There is another reason one might want to be tested. There may be no cure now, but you are in a position to help get one found.

A few years ago, Google's Sergey Brin took a genomic test that revealed a vulnerability to Parkinson's—another of those devastating, progressive diseases for which there is as yet no treatment. Brin has since pumped millions into Parkinson's research. It is enough money, perhaps, to "move the needle." If he becomes symptomatic, years down the road, there might be a cure.

Similarly, one reason Alzheimer's research has been a bust is that drug treatments have been tested on symptomatic patients—and once the plaques have developed, it's now thought, it's too late for a cure. Real progress may yet depend on subjects who are as yet nonsymptomatic—because drug treatment may yet be effective for them.

Bonnie Beaver

RIPPLE EFFECT: Bonnie Beaver's discovery that she has BRCA-1 prompted her young niece to be tested.

At some point in her decision process to be tested for the breast-cancer gene, Bonnie Beaver realized the decision wasn't just about her.

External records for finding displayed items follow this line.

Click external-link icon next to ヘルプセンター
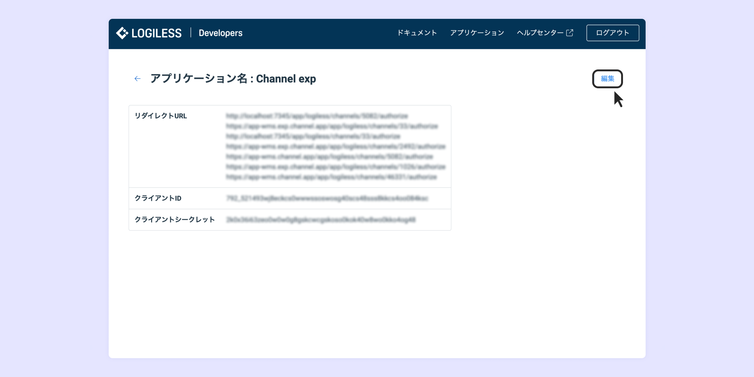 click(570, 33)
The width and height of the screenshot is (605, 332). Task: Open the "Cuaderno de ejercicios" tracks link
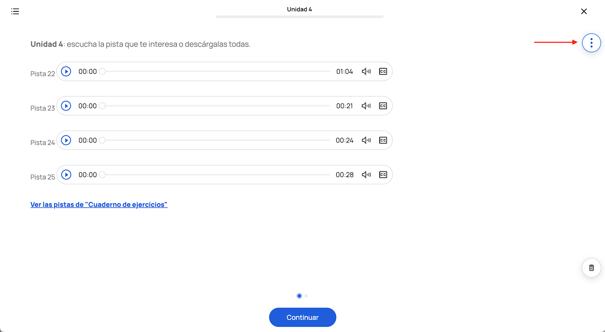99,204
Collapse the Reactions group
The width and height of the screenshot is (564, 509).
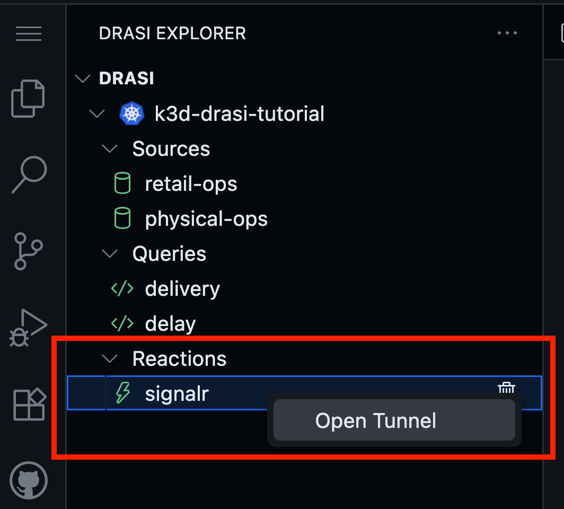click(x=110, y=359)
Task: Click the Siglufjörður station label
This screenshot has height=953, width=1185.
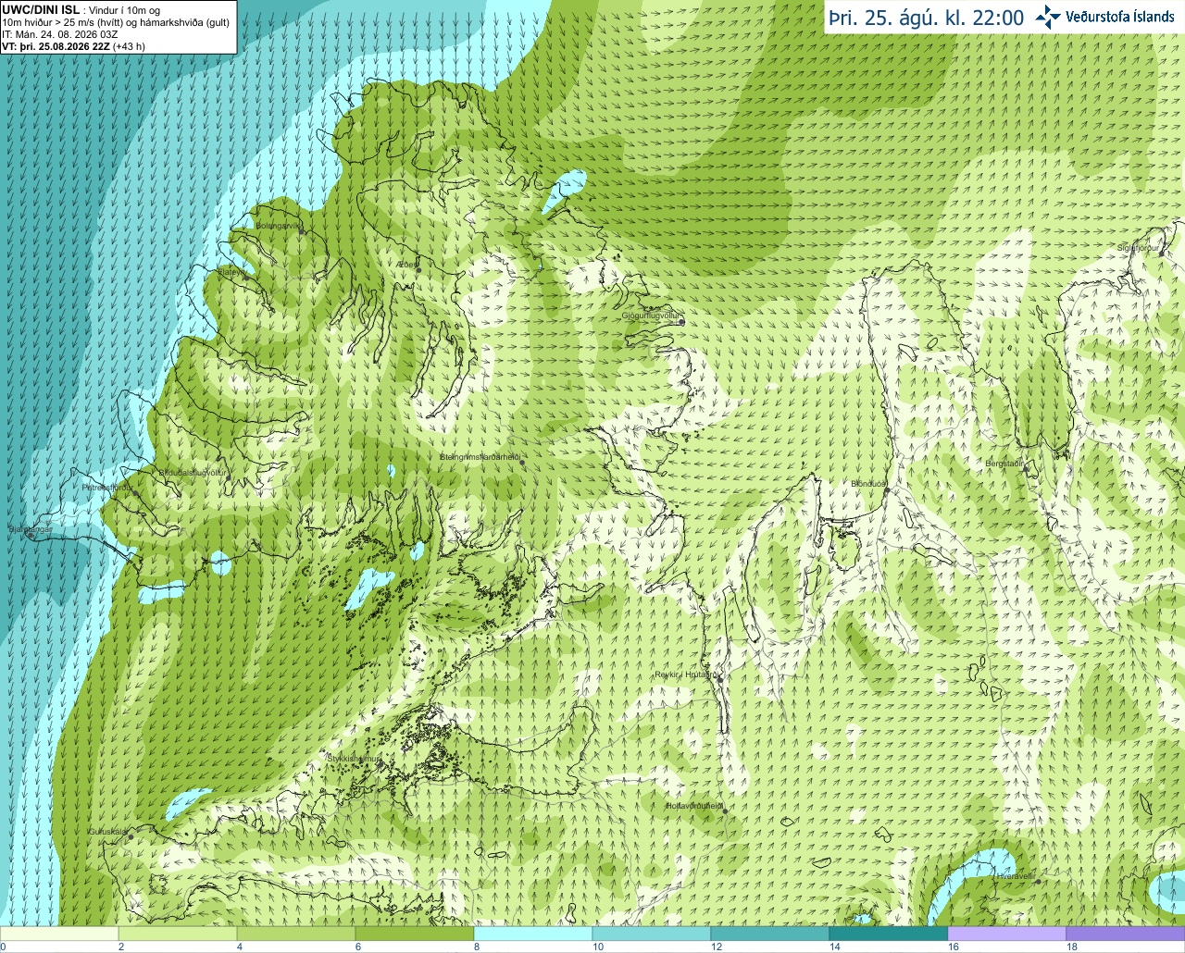Action: (1139, 248)
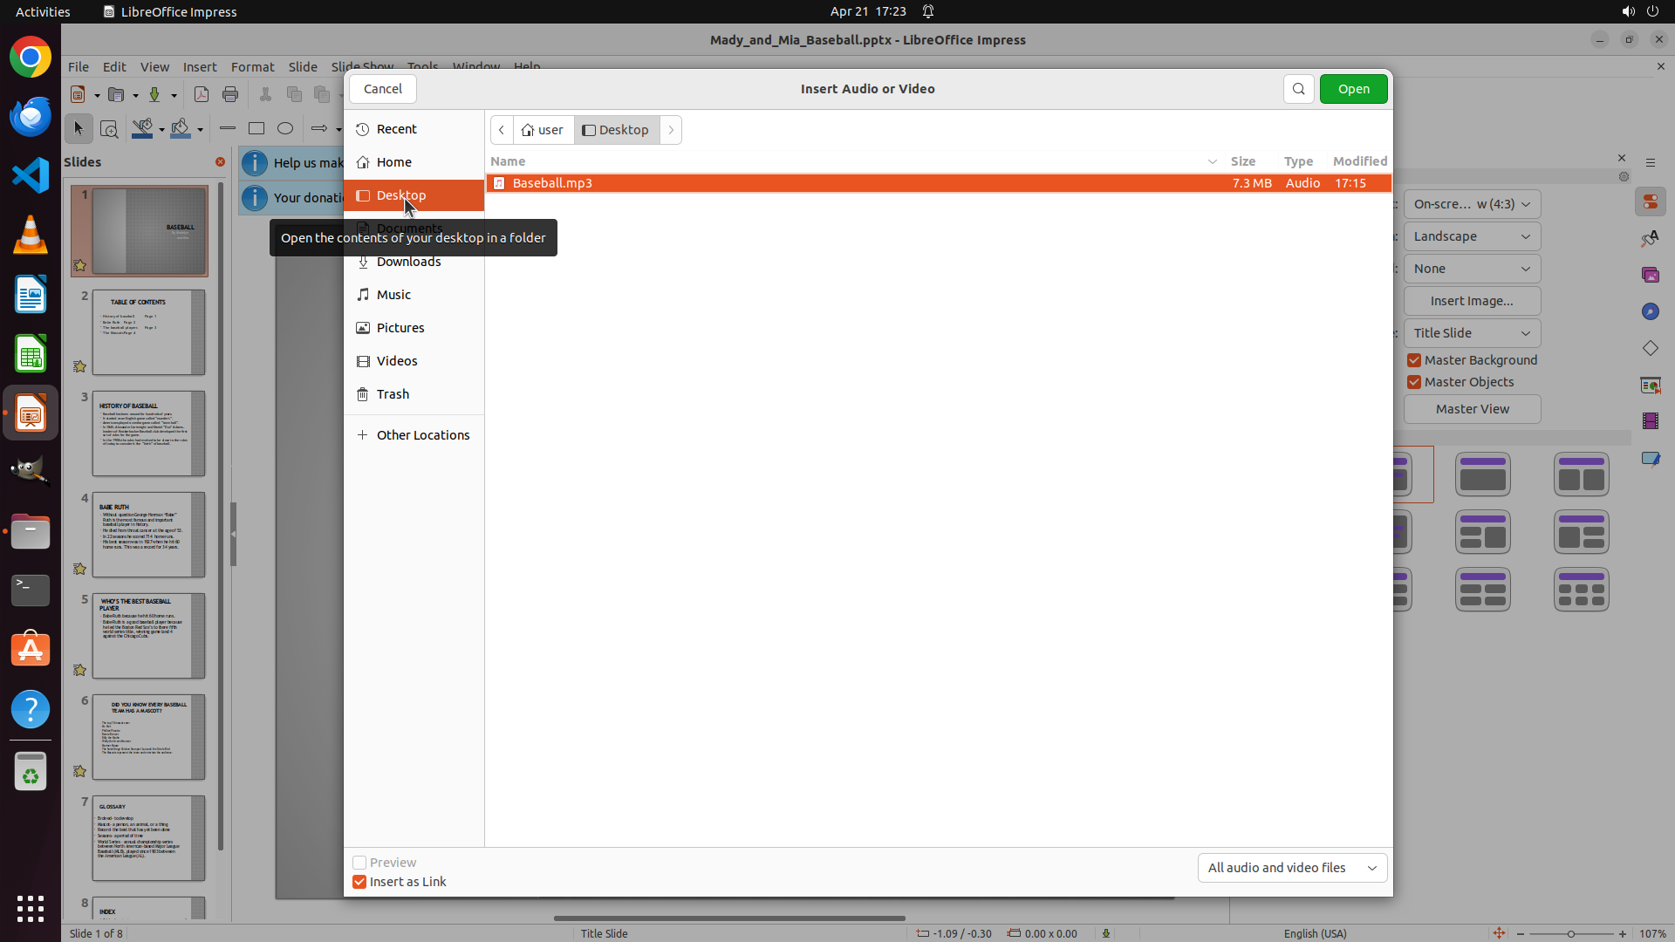This screenshot has height=942, width=1675.
Task: Open the sidebar Properties deck icon
Action: click(1650, 202)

What her test revealed could potentially influence other family members with their own choices.

And it did.

Surfing Your Own Genome

"For the cost of a cheap suit," says Canadian health-policy expert Tim Caulfield, anyone can spit in a vial, pop it in the mail, and have their genome read by a direct-to-consumer testing outfit like 23andme or Navigenex. In this model, a few hundred thousand genetic markers potentially linked to diseases and traits are read. They're called SNPs (pronounced "snips")—single nucleotide polymorphisms.

But when it comes to uncovering genetic vulnerability that is worthwhile, let alone actionable, direct-to-consumer testing is a very different tool than is testing for particular afflictions. The ease and range of these mail-order tests come at the expense of accuracy. In one study, the U.S. Government Accountability Office (GAO) hired donors to take tests offered by 10 different consumer-genetics-testing companies. Those donors, according to the GAO, "often received disease risk predictions that varied across the four companies, indicating that identical DNA samples yield contradictory results."

As far as whole-genome glimpses go, a more promising strategy may be a technique called copy-number variation genomic micro-arrays. The procedure scans the entire genome, and when it discovers abnormalities it flags spots that may be significant. All the flags sit atop potentially high-value targets. "Basically, you're covering a three billion base pair genome with two million probes," says Edward McCabe. The technique has been used at hospitals such as UCLA since 2006.

Scientists predict that the cost of whole-genome sequencing may drop to less than a thousand bucks. This price point, one that many think will "democratize" genetic testing—may be less than five years away. But while it'll be vastly more useful than current direct-to-consumer testing, don't expect miracles of accuracy even then.

"If we're learning to live with uncertainty with the micro-array data, there'll be even more uncertainty with full sequencing," McCabe says. "The equipment is touted at 99.99 percent accurate. In a genome of six billion base pairs, that means 3 million errors."